Some time later I ran across the following essay. The author is anonymous; some have suspected it was written by the widow of a preacher – who had a front row seat observing her husband’s haunting. I certainly am not the biblical exegete some men have come to be. The class clown is still around. But as I wind up my time as your pastor, I trust my years of preaching the word will be known for handling the Bible for what it is – the word of God and doing so in season and out of season.

Here’s the essay:

FLING HIM into his office. Tear the “Office” sign from the door and nail on the sign, “Study.”

Take him off the mailing list. Lock him up with his books and his Bible. Slam him down on his knees before a holy God and a holy text and broken hearts and a superficial flock.

Force him to be the one man in our surfeited communities who knows about God.

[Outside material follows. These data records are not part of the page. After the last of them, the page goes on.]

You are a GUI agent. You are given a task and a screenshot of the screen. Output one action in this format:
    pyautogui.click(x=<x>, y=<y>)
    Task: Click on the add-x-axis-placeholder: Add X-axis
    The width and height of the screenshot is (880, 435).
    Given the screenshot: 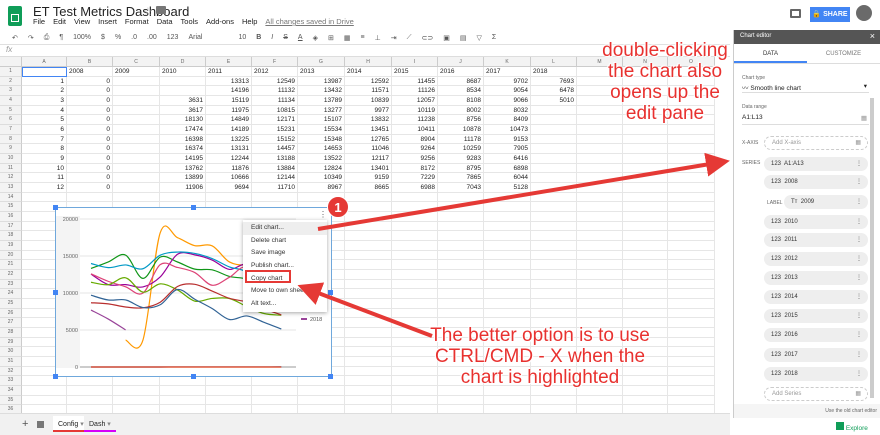 What is the action you would take?
    pyautogui.click(x=787, y=143)
    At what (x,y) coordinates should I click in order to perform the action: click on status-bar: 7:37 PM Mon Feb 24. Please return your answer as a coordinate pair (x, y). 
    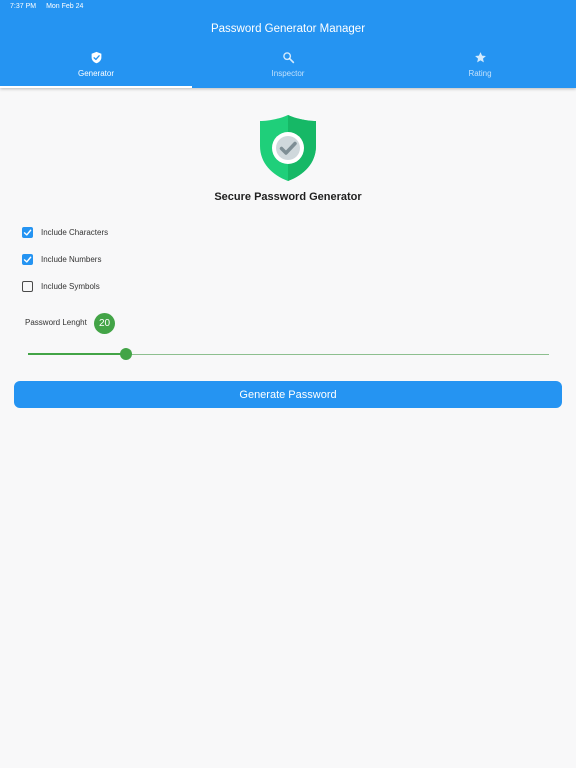
    Looking at the image, I should click on (46, 8).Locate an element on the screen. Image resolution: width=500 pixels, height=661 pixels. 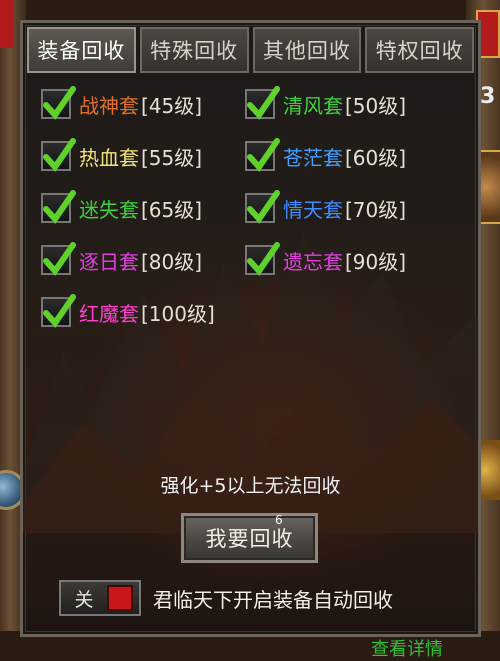
set-level: [100级] is located at coordinates (178, 314).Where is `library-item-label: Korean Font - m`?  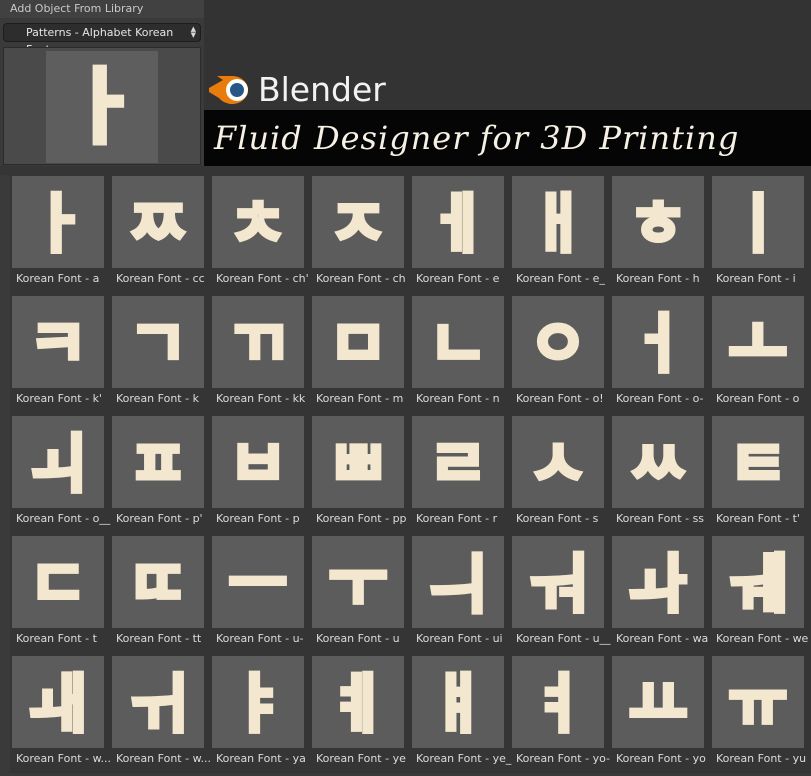 library-item-label: Korean Font - m is located at coordinates (360, 398).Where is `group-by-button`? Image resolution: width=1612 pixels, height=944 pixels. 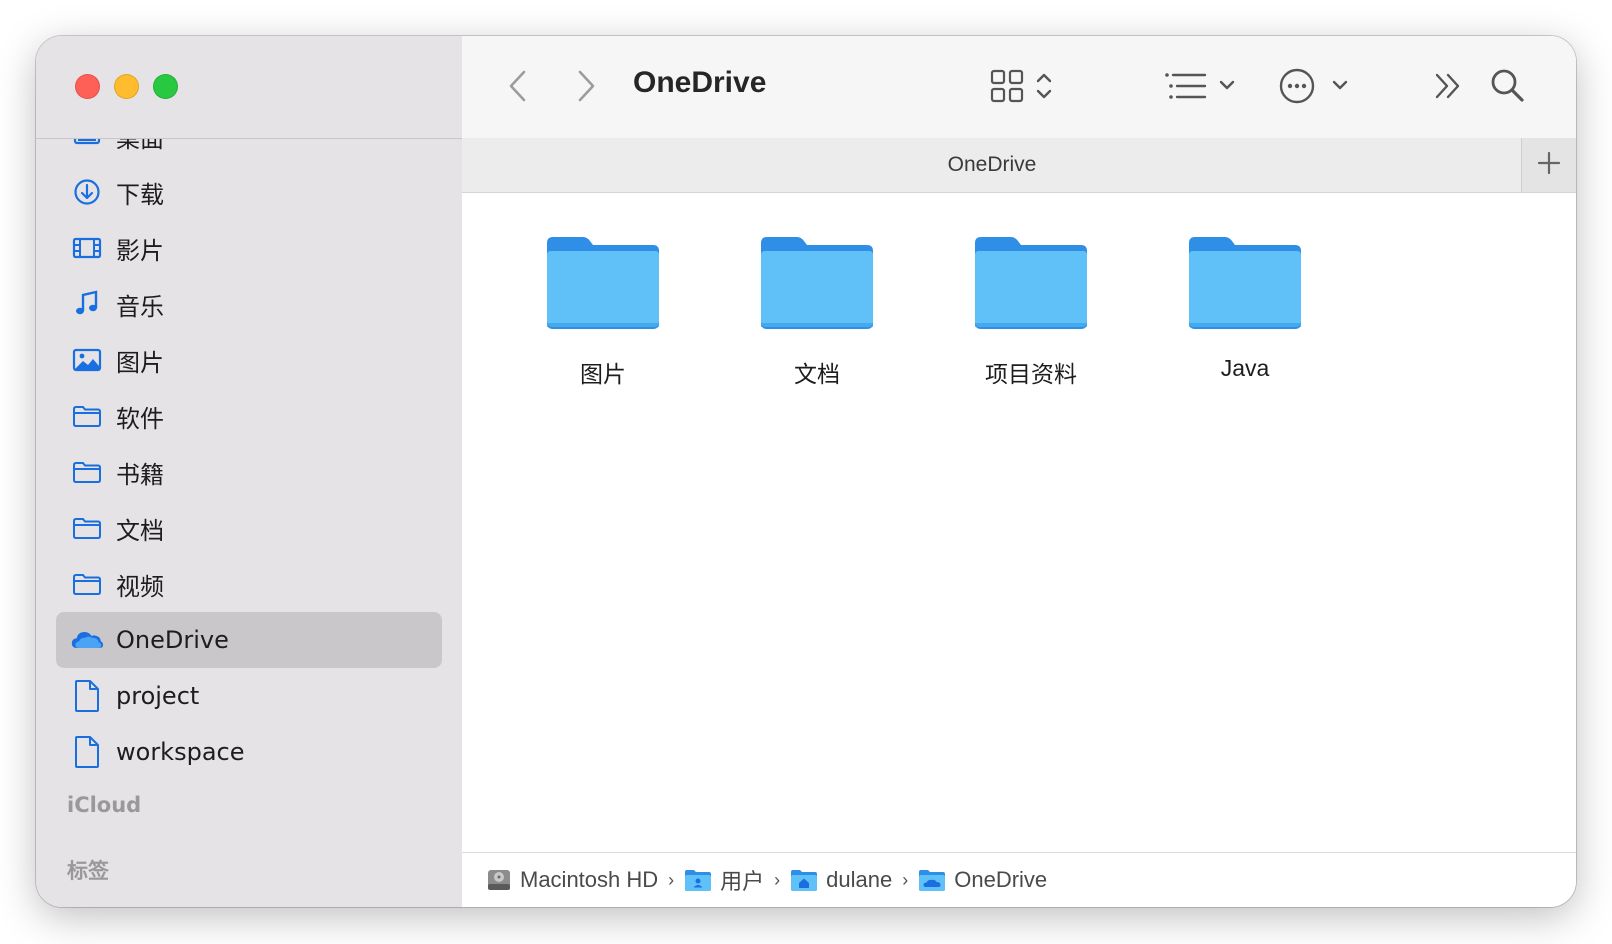 group-by-button is located at coordinates (1202, 88).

THROW HIM INTO the ring to box with God until he learns how short his arms are. Engage him to wrestle with God all the night through. And let him come out only when he’s bruised and beaten into being a blessing. Shut his mouth forever from spouting remarks, and stop his tongue forever from tripping lightly over every nonessential. Require him to have something to say before he dares break the silence. Bend his knees in the lonesome valley.

Burn his eyes with weary study. Wreck his emotional poise with worry for God. And make him spend and be spent for the glory of God. Rip out his telephone. Burn up his ecclesiastical success sheets. Give him a Bible and tie him to the pulpit. And make him preach the Word of the living God!

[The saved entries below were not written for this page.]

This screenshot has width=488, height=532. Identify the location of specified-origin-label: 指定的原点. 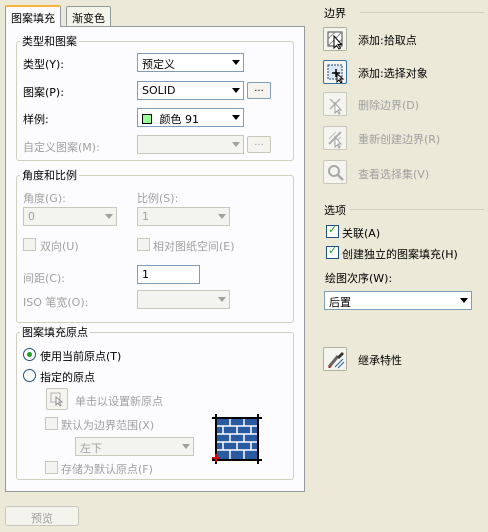
(68, 378).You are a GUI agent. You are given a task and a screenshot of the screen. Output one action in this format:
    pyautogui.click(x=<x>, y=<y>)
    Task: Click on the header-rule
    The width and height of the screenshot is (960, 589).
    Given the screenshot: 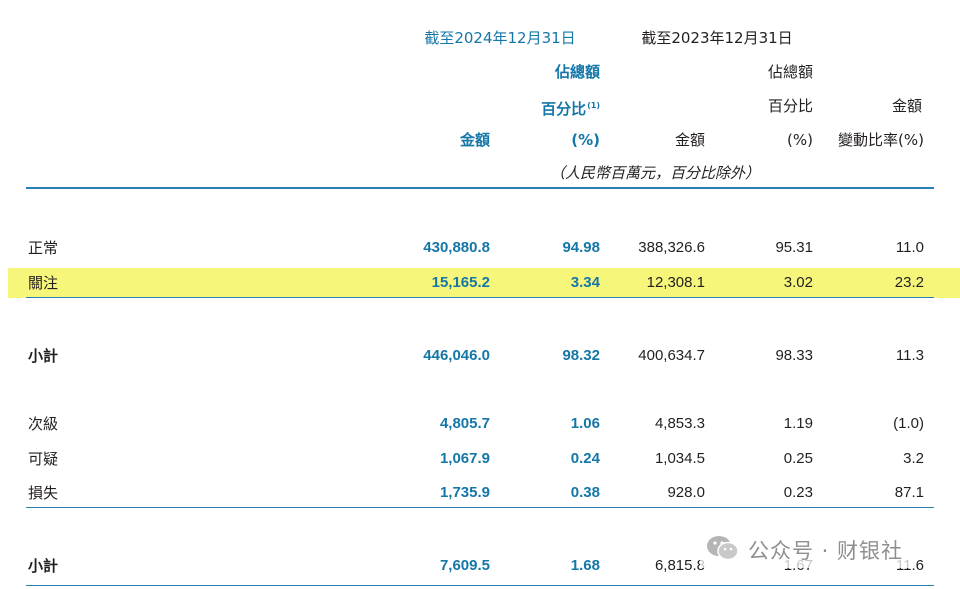 What is the action you would take?
    pyautogui.click(x=480, y=188)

Test him. Quiz him. Examine him. Humiliate him for his ignorance of things divine. Shame him for his good comprehension of finances, batting averages, and political in-fighting. Laugh at his frustrated effort to play psychiatrist. Form a choir and raise a chant and haunt him with it night and day: “Sir, we would see Jesus!

WHEN AT LONG LAST he dares assay the pulpit, ask him if he has a word from God. If he does not, then dismiss him. Tell him you can read the morning paper and digest the television commentaries, and think through the day’s superficial problems, and manage the community’s weary drives, and bless the sordid baked potatoes and green beans, ad infinitum, better than he can.

Command him not to come back until he’s read and reread, written and rewritten, until he can
stand up, worn and forlorn, and say, “Thus saith the Lord.”

Break him across the board of his ill-gotten popularity. Smack him hard with his own prestige. Corner him with questions about God. Cover him with demands for celestial wisdom. And give him no escape until he’s back against the wall of the Word.

And sit down before him and listen to the only word he has left — God’s Word.

LET HIM BE TOTALLY ignorant of the down-street gossip, but give him a chapter and order him to walk around it, camp on it, sup with it, and come at last to speak it backward and forward, until all he says about it rings with the truth of eternity.

And when he’s burned out by the flaming Word, when he’s consumed at last by the fiery grace blazing through him, and when he’s privileged to translate the truth of God to man, finally transferred from earth to heaven, then bear him away gently and blow a muted trumpet and lay him down softly.

Place a two-edged sword in his coffin, and raise the tomb triumphant.

For he was a brave soldier of the Word. And ere he died, he had become a man of God.